SOURCE RECORDS Start Marker
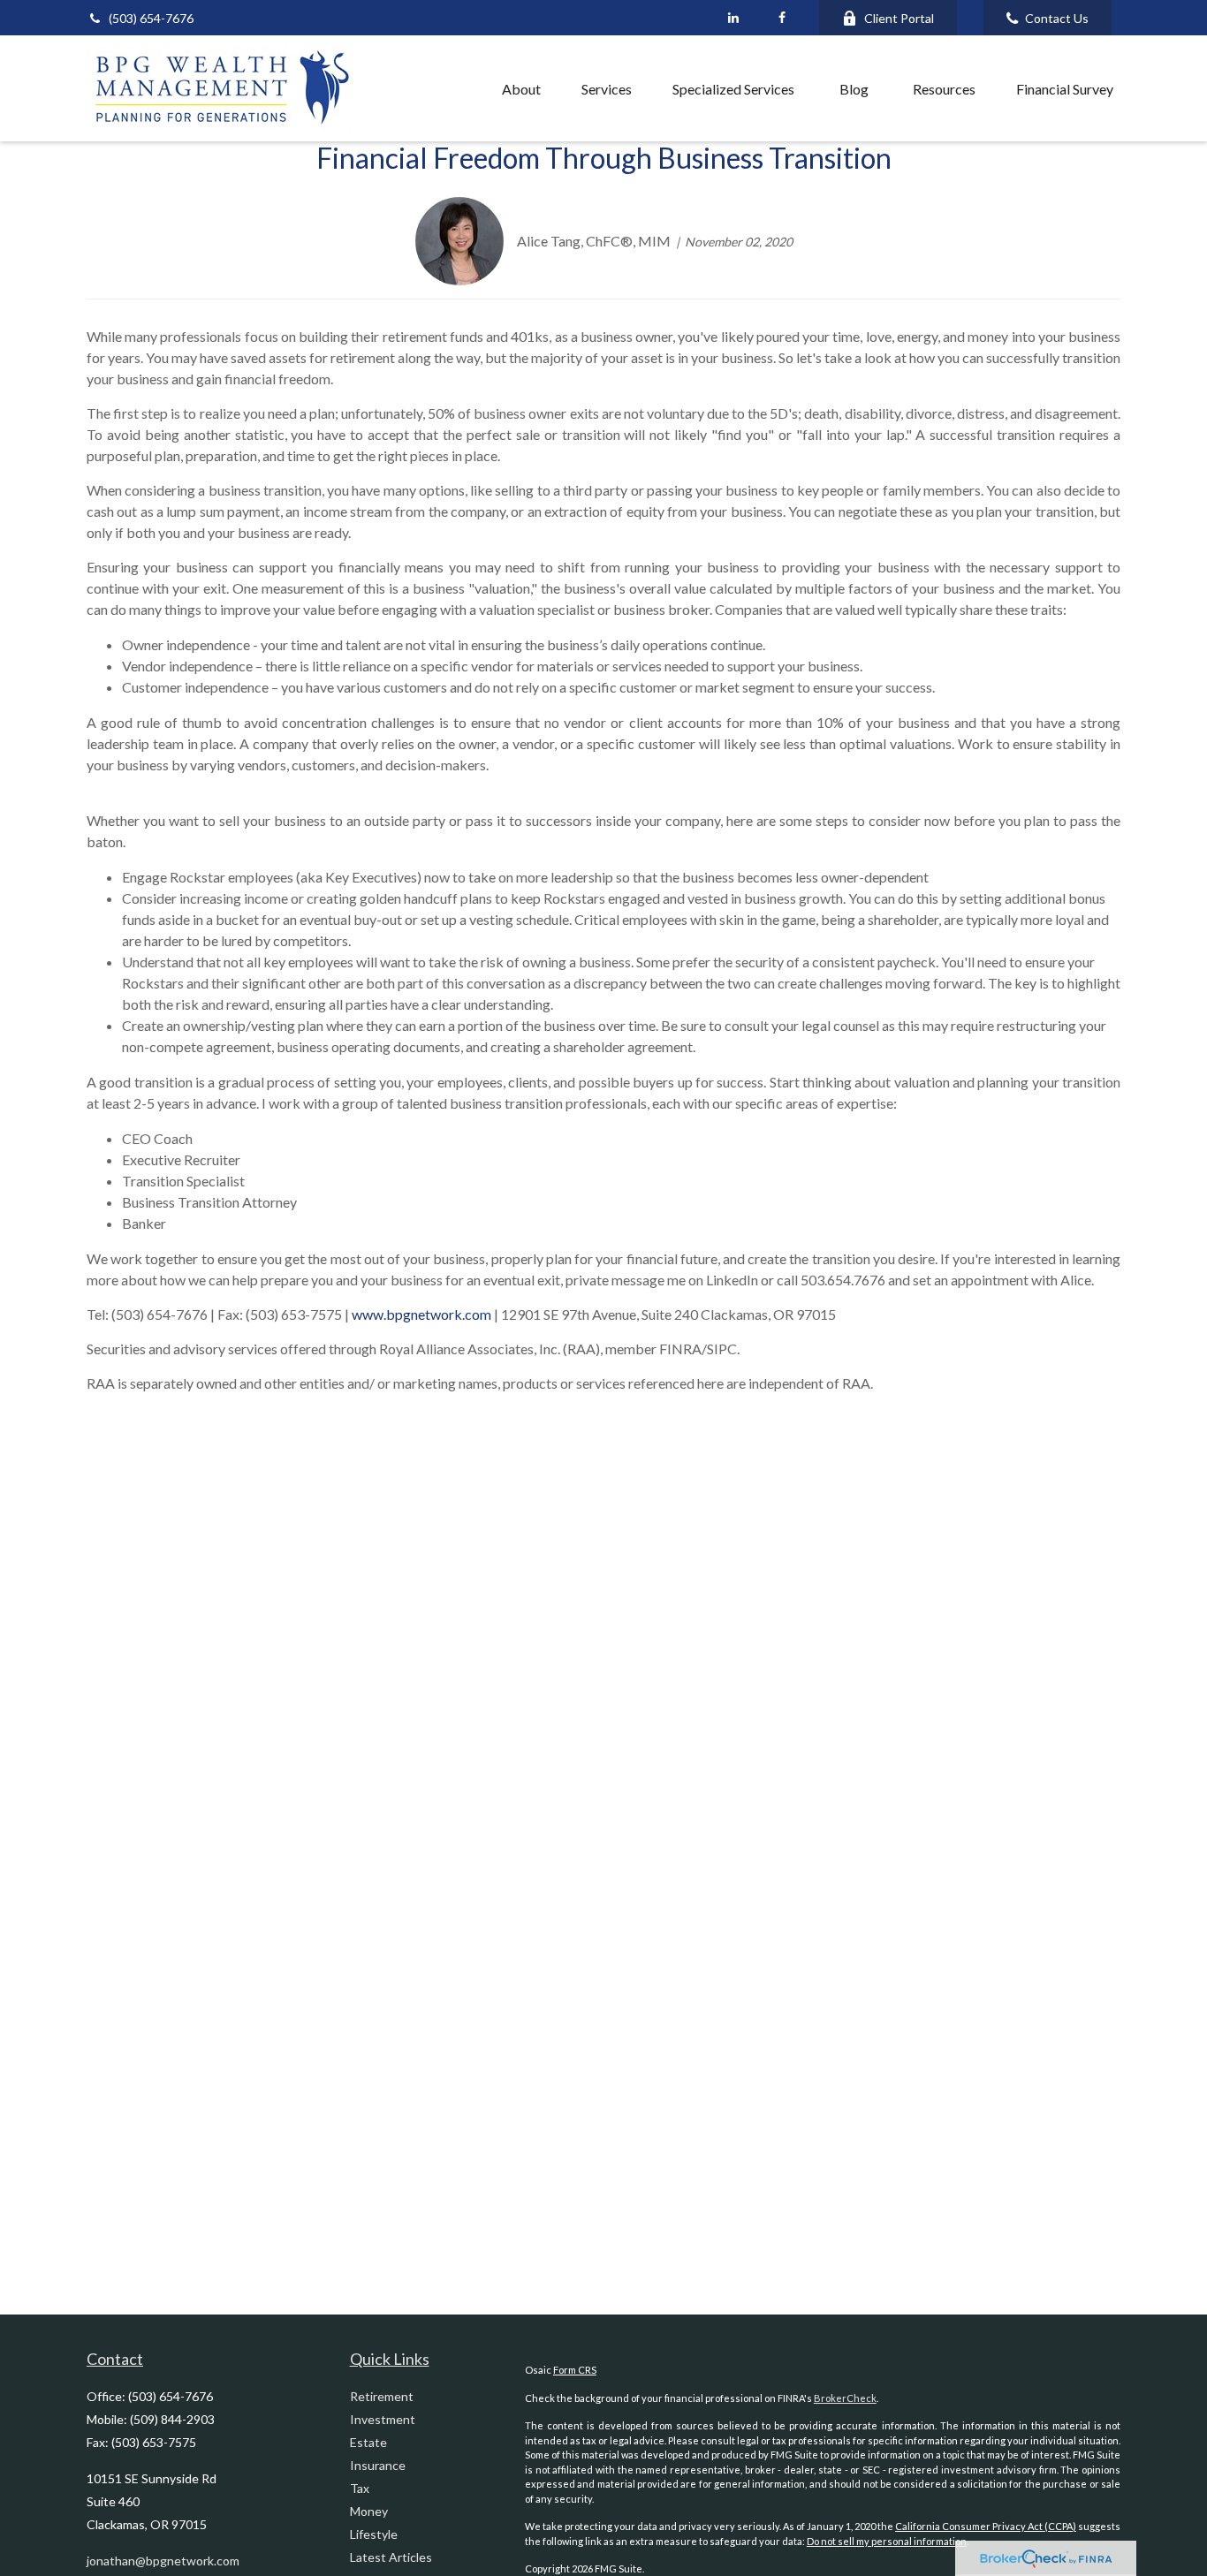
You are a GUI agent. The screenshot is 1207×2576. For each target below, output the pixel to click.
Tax (359, 2488)
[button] (442, 88)
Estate (368, 2442)
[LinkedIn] (733, 17)
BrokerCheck (845, 2398)
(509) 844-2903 (172, 2419)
SOURCE RECORDS End Marker
ABOUT THIS EXERCISE:
Please set down every line of the listing verbatim, excluding its pictures.

REPLY TO THE TASK:
You are a GUI agent. The screenshot is 1207×2576. For each target below, output the pixel to click.
Tax (359, 2488)
[button] (442, 88)
Estate (368, 2442)
[LinkedIn] (733, 17)
BrokerCheck (845, 2398)
(509) 844-2903 (172, 2419)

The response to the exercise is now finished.